1. Embedded finance is no passing fad

Embedded finance, aka financial services offered outside the realm of financial services (think Klarna or Acorns), is here to stay, no doubt. In fact, it’s forecasted to bloom into a $138-billion-market by 2026, from just $43 billion in 2021, with insurance premiums, transaction revenue, licensing costs and all. In a recent interview I read on TechCrunch, Nick Root, co-founder of embedded banking newcomer Intergiro, perfectly summed up what’s happening on this front: “If you look at how tech emerges, how Intel abstracted the chip, how Google abstracted internet links, how Facebook abstracted the social graph. A similar thing is happening right now in finance, and it’s going to pervade every consumer interaction. So you’re going to see money in products that you didn’t expect to see.”

Celent Head of Retail Banking and Analyst All Stars speaker Zilvinas Bareisis explained: “At the heart of embedded finance is the idea that customers are out there, doing their own things and, as they do those things, they realise that there might be a need for a financial services product, which is something they can acquire right there and then. [It’s] not new; you and I have probably bought car insurance at the same time we bought our car at the dealership.” What’s changing is ease of access, the number of options and the cushy experiences these services are now wrapped in. This is in no small part due to a rapidly evolving technology landscape, more specifically, the increasing availability of APIs from financial services vendors (Finshape very much included), lowering the barriers to entry.

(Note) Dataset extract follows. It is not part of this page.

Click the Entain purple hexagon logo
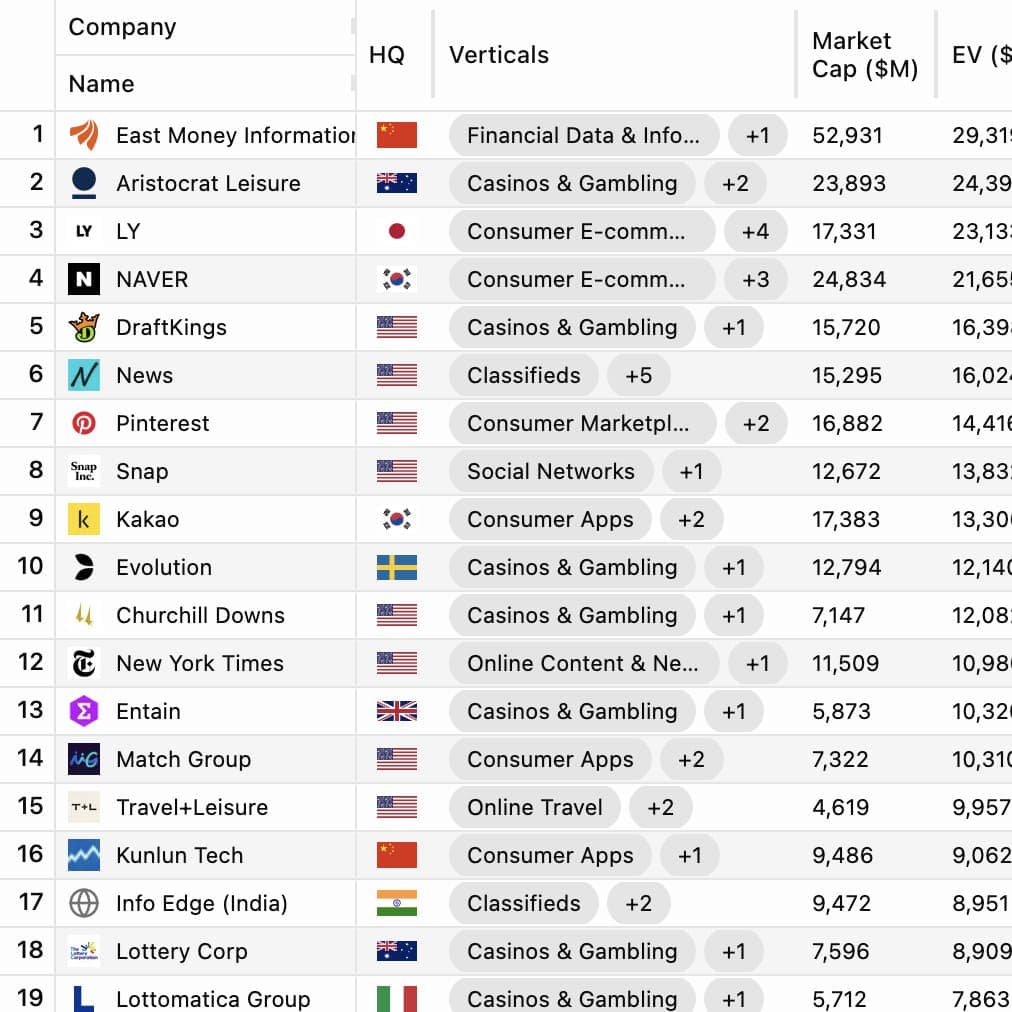The width and height of the screenshot is (1012, 1012). pyautogui.click(x=84, y=711)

2.Fintechs, on the other hand…

True to form, Chris Skinner was not afraid to ask fintechs the tough questions. Or anyone, for that matter. During a much talked-about roundtable, “innovation catalyst” Andrew Vorster, RBS International Head of Digital Jamie Broadbent, self-proclaimed fintech fanatic Ghela Boskovich and The Finanser blogger reflected on the scale and speed at which fintechs have disrupted the financial services industry. Which, according to them, is nothing to write home about.

The newest cohort of industry players, challenger banks especially, has vowed to shake up the status quo, liberating consumers from the clunkiness and overall uncoolness of traditional banking while pulling in profit left, right and centre. And yet, most of them are still struggling to grow beyond a low-single-digit market share and continue to throw money at loss-making business models, relying on VCs to foot the bill.

This is very similar to what Chip CEO Simon Rabin recently talked about on Financial News, lamenting fintechs’ obsession with satisfying customers with UX and their ignorance of whether or not what they’re offering could ever be profitable. “The result is they have relatively large customer bases that are using their product [and] features, but they are not generating revenues for the business, and I would question the long-term sustainability of that.”

It’s hard to disagree, but as far as my two cents go, it’s also important to be realistic about what fintechs are trying to accomplish. No industry has ever been overhauled in a couple of years, but that doesn’t mean a transformation is not underway.